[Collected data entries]

━━━━

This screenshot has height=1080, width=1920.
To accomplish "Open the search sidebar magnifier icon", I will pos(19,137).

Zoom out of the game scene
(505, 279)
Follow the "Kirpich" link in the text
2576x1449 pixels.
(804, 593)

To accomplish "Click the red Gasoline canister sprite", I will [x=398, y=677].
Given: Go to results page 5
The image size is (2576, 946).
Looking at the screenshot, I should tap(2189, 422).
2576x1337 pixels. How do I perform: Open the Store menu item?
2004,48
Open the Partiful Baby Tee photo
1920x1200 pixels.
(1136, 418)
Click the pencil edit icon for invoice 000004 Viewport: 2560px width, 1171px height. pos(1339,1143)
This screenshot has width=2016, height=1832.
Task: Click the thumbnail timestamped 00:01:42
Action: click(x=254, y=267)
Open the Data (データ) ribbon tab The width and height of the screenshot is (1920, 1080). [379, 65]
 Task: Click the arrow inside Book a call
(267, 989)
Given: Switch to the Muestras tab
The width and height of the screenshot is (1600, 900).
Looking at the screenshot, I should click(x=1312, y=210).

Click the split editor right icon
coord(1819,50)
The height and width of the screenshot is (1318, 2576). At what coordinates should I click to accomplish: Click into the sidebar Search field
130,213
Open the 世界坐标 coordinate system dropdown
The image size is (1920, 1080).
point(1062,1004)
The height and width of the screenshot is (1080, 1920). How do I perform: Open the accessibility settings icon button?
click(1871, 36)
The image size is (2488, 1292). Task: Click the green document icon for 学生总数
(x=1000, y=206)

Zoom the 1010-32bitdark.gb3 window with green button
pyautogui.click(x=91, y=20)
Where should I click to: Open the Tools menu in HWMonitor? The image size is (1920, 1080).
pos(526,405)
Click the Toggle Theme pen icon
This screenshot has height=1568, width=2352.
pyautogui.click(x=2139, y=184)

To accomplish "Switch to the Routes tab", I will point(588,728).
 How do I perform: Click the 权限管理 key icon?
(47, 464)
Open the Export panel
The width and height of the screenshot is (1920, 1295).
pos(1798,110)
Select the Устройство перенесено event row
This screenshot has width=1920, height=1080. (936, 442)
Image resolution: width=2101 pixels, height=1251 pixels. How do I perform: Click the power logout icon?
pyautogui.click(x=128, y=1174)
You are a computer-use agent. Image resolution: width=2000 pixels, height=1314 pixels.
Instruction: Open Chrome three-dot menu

━━━━

WHAT YOU HAVE TO DO: Type out the whole of the data again, exactly as shown.

YOUR SOLUTION:
This screenshot has height=1080, width=1920.
To accomplish "Open the search sidebar magnifier icon", I will pos(19,137).

Zoom out of the game scene
(505, 279)
Follow the "Kirpich" link in the text
2576x1449 pixels.
(804, 593)

To accomplish "Click the red Gasoline canister sprite", I will [x=398, y=677].
Given: Go to results page 5
The image size is (2576, 946).
Looking at the screenshot, I should tap(2189, 422).
2576x1337 pixels. How do I perform: Open the Store menu item?
2004,48
Open the Partiful Baby Tee photo
1920x1200 pixels.
(1136, 418)
Click the pencil edit icon for invoice 000004 Viewport: 2560px width, 1171px height. pos(1339,1143)
This screenshot has width=2016, height=1832.
Task: Click the thumbnail timestamped 00:01:42
Action: click(x=254, y=267)
Open the Data (データ) ribbon tab The width and height of the screenshot is (1920, 1080). [379, 65]
 Task: Click the arrow inside Book a call
(267, 989)
Given: Switch to the Muestras tab
The width and height of the screenshot is (1600, 900).
Looking at the screenshot, I should click(x=1312, y=210).

Click the split editor right icon
coord(1819,50)
The height and width of the screenshot is (1318, 2576). At what coordinates should I click to accomplish: Click into the sidebar Search field
130,213
Open the 世界坐标 coordinate system dropdown
The image size is (1920, 1080).
point(1062,1004)
The height and width of the screenshot is (1080, 1920). How do I perform: Open the accessibility settings icon button?
click(1871, 36)
The image size is (2488, 1292). Task: Click the green document icon for 学生总数
(x=1000, y=206)

Zoom the 1010-32bitdark.gb3 window with green button
pyautogui.click(x=91, y=20)
Where should I click to: Open the Tools menu in HWMonitor? The image size is (1920, 1080).
pos(526,405)
Click the Toggle Theme pen icon
This screenshot has height=1568, width=2352.
pyautogui.click(x=2139, y=184)

To accomplish "Switch to the Routes tab", I will point(588,728).
 How do I perform: Click the 权限管理 key icon?
(47, 464)
Open the Export panel
The width and height of the screenshot is (1920, 1295).
pos(1798,110)
Select the Устройство перенесено event row
This screenshot has width=1920, height=1080. (936, 442)
Image resolution: width=2101 pixels, height=1251 pixels. How do I perform: Click the power logout icon?
pyautogui.click(x=128, y=1174)
You are a computer-use agent. Image resolution: width=2000 pixels, height=1314 pixels.
Instruction: Open Chrome three-dot menu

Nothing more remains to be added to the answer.